To summarize the present study, we developed a method, Signature-QBiC which integrates profiles of the signatures of mutational processes with universal PBM data to predict the likely effects of mutations caused by each of 47 mutational signatures on the binding of each of 582 human TFs. We showed that the GRs and LRs computed from mutational signatures are very similar to GRs and LRs computed from actual somatic promoter mutations observed in tumors dominated by the same mutational signature.

Three interesting generalizations arise from the results in this study. First, mutational signatures that increase or decrease the AT-content of TF binding sites have relatively strong effects on the binding affinity of a broad range of TFs. For most TF classes, signatures dominated by mutations from C to A or T (“+ AT” mutations in Fig. 3b), cause loss of binding, which is consistent with the predominance of cytosines and guanines in the binding sites of most TFs. However, for some TF classes, those with AT-PWMs, + AT mutations in AT-rich sequence tend to decrease sequence entropy and increase binding (Table S8 and Fig. 4a, b). In complementary fashion, for GC-PWM TFs, − AT mutations in GC-rich sequence also tend to decrease entropy and increase binding (Table S9 and Fig. 4c, d). Second, although C>G mutations do not affect AT content, mutational signatures that are dominated by C>G mutations strongly affect TF binding.
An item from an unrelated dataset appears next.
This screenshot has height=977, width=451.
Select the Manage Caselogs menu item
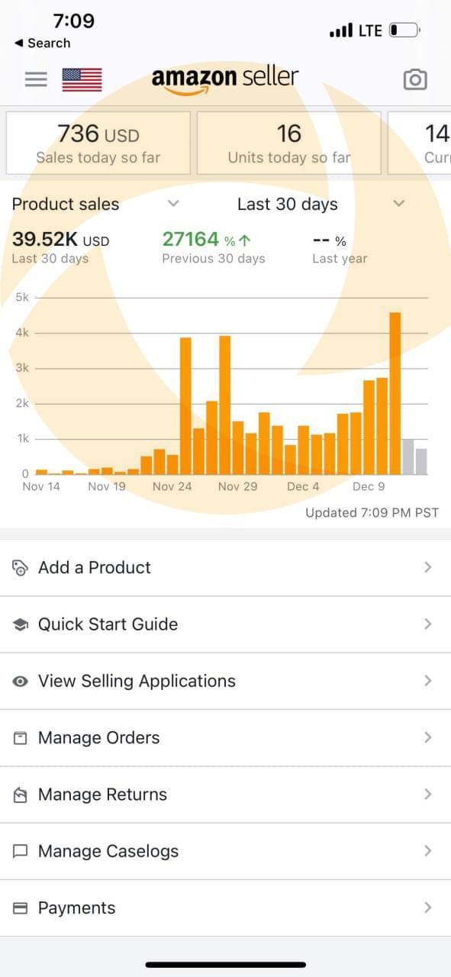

Surprisingly, this includes homeodomain TFs, even though these recognize AT-rich sequences (e.g. SBS13 in Fig. 3a, b). Third, in contrast to C>G mutations, signatures dominated by T>A mutations have little effect on the binding affinity of TFs. For example, mutational signatures SBS22 and SBS34 have little effect on the binding affinity of any TF class, including homeodomain TFs, even though these recognize AT-rich sequences. Taken together, these generalizations lead to the conclusion that cytosines and guanines are crucial in determining TF-binding and are not interchangeable.
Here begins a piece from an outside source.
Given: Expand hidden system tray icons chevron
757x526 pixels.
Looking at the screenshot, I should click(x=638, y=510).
To better understand the possible biological consequences of altered binding affinity by particular signatures, for each signature we investigated the pathways enriched for gain- or loss-of-binding TFs. We found that pathways involved in NOTCH1 signaling and TLR signaling may be affected by mutational processes that are prevalent in some types of cancer. An example affecting NOTCH1 and TLR signaling is UV-induced mutagenesis that causes signature SBS7a. In conclusion, the present study raises the hypothesis that particular mutational signatures may preferentially affect binding of particular classes of TFs in ways that tend to promote particular pathways to oncogenesis.